Following are the number of passenger, aircraft and cargo movements at the airport, according to Infraero (2007-2021) and Vinci (2022-2025) reports:

| Year | Passenger | Aircraft | Cargo (t) |
|---|---|---|---|
| 2025 | 3,181,366 +11% | 46,914 +7% |  |
| 2024 | 2,854,607 +9% | 43,759 +8% |  |
| 2023 | 2,626,386 −4% | 40,564 −7% |  |
| 2022 | 2,725,184 +21% | 43,437 +10% |  |
| 2021 | 2,258,780 +30% | 39,367 +28% | 100,017 +7% |
| 2020 | 1,737,962 −43% | 30,717 −23% | 93,330 −21% |
| 2019 | 3,073,231 +9% | 40,120 +2% | 117,723 +5% |
| 2018 | 2,827,615 +7% | 39,199 +6% | 111,966 |
| 2017 | 2,645,205 | 37,030 −2% | 112,510 −1% |
| 2016 | 2,651,452 −19% | 37,951 −22% | 113,861 −6% |
| 2015 | 3,258,157 −4% | 48,433 −12% | 121,295 −22% |
| 2014 | 3,389,867 +10% | 54,862 −1% | 156,329 −7% |
| 2013 | 3,077,077 −2% | 55,141 −4% | 168,299 +8% |
| 2012 | 3,131,150 +4% | 57,575 +2% | 156,147 −6% |
| 2011 | 3,019,426 +12% | 56,298 +7% | 166,610 +6% |
| 2010 | 2,688,623 +17% | 52,505 +15% | 157,157 +10% |
| 2009 | 2,300,022 +14% | 45,852 +2% | 142,623 +1% |
| 2008 | 2,021,668 −2% | 44,823 +1% | 141,618 −17% |
| 2007 | 2,063,872 | 44,303 | 170,132 |

==Accidents and incidents==
- 21 April 1983: three Libyan Air Force Il-76TDs and a C-130 landed at Manaus airport, after one of the Il-76s developed some technical problems while crossing the Atlantic Ocean.
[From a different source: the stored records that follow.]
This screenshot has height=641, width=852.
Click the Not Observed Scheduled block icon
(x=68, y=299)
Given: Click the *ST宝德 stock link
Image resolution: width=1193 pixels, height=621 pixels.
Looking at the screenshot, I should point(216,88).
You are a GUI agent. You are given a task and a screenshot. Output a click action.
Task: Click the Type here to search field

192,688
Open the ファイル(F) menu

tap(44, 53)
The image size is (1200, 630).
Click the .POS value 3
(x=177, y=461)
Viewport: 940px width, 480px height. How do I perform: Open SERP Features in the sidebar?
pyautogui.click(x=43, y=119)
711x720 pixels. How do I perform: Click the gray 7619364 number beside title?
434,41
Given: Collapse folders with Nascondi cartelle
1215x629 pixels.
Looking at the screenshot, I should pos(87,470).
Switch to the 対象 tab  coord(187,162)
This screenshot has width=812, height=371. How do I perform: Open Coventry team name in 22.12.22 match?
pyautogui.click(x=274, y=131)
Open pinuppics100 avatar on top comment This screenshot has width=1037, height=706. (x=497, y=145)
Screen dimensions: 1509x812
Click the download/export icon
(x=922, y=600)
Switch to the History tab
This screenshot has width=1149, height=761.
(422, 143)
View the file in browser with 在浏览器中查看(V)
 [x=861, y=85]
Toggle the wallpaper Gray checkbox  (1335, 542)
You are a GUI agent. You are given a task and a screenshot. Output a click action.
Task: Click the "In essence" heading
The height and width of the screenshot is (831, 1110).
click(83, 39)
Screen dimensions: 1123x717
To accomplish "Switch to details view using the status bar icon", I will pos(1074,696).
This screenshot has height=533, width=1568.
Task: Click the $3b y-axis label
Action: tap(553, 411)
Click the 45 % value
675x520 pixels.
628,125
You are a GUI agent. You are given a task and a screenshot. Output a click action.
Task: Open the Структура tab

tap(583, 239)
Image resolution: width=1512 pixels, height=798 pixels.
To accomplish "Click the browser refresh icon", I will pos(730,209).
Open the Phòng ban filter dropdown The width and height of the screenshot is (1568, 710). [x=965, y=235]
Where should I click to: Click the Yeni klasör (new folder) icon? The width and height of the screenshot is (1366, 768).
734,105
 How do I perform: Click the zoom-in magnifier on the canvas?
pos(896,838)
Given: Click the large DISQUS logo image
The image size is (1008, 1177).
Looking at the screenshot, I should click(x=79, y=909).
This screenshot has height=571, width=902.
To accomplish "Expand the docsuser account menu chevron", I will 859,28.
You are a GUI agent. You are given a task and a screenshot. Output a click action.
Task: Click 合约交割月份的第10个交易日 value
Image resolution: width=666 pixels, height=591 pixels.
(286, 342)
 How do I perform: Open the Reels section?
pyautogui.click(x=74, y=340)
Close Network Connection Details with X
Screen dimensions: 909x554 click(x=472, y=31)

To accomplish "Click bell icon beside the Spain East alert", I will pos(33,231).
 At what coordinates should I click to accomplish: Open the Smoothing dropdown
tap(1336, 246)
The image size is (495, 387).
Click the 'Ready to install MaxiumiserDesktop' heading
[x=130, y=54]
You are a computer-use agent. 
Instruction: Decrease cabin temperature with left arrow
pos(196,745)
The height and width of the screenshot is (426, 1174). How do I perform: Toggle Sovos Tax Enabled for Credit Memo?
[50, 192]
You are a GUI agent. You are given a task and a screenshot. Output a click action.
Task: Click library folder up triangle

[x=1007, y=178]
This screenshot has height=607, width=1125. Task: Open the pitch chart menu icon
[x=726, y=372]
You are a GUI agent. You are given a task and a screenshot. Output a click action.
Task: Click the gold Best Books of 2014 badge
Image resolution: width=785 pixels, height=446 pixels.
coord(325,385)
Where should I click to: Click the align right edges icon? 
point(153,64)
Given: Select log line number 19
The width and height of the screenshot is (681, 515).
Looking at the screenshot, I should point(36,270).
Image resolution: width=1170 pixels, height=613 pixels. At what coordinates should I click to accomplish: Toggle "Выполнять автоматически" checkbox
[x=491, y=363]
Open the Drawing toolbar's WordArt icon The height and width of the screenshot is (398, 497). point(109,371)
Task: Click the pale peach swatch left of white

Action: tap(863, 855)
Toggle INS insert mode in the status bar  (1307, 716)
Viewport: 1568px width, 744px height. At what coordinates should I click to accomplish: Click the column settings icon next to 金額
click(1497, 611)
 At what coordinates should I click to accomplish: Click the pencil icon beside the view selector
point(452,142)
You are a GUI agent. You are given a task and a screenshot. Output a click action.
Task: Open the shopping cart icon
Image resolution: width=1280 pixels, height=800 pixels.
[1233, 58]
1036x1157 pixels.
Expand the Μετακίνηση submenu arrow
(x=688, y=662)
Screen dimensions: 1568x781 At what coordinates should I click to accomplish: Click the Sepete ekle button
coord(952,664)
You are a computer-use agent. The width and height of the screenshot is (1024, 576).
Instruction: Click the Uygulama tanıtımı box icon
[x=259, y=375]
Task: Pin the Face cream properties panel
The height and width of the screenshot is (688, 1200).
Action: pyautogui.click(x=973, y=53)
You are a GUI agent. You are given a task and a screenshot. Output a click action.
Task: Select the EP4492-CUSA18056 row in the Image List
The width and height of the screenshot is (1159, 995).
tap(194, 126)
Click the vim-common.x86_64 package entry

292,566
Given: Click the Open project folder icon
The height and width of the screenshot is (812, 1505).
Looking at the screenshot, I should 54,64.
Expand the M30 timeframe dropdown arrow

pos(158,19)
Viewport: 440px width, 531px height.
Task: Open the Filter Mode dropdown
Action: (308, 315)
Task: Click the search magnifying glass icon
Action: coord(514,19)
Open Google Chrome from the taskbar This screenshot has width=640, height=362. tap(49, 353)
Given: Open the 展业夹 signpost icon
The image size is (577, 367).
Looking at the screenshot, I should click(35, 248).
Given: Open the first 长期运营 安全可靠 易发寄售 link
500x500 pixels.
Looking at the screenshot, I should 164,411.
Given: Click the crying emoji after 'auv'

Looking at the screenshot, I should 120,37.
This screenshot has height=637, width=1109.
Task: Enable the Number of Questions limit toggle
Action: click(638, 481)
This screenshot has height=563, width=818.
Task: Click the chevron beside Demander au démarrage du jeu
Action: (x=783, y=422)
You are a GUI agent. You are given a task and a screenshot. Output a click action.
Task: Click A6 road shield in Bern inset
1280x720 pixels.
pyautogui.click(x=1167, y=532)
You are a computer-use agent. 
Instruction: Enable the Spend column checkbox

The aircraft were then searched by the Brazilian authorities. While their cargo was officially declared as medical supplies, the planes were carrying the 17 Aero L-39 Albatros jets, together with guns and parachutes, destined for Nicaragua. The cargo was impounded, while the transports were permitted to return to Libya.
- 6 March 1991: a TABA Embraer EMB 110 Bandeirante flying to Manaus was hijacked near São Gabriel da Cachoeira by 3 people.
- 15 December 1994: a TABA Embraer EMB 110 Bandeirante en route from Carauari and Tefé to Manaus was hijacked by two Colombian citizens. The passengers were released in the proximity of Tabatinga and the aircraft was flown to Colombia. The crew was released at the Brazilian Embassy in Bogotá.
- 14 May 2004: Rico Linhas Aéreas Flight 4815 operated by the Embraer EMB 120ER Brasília registration PT-WRO, en route from São Paulo de Olivença and Tefé to Manaus crashed in the forest at about 18 nm from Manaus. All 33 passengers and crew died.

==Access==
The airport is located 14 km north of downtown Manaus.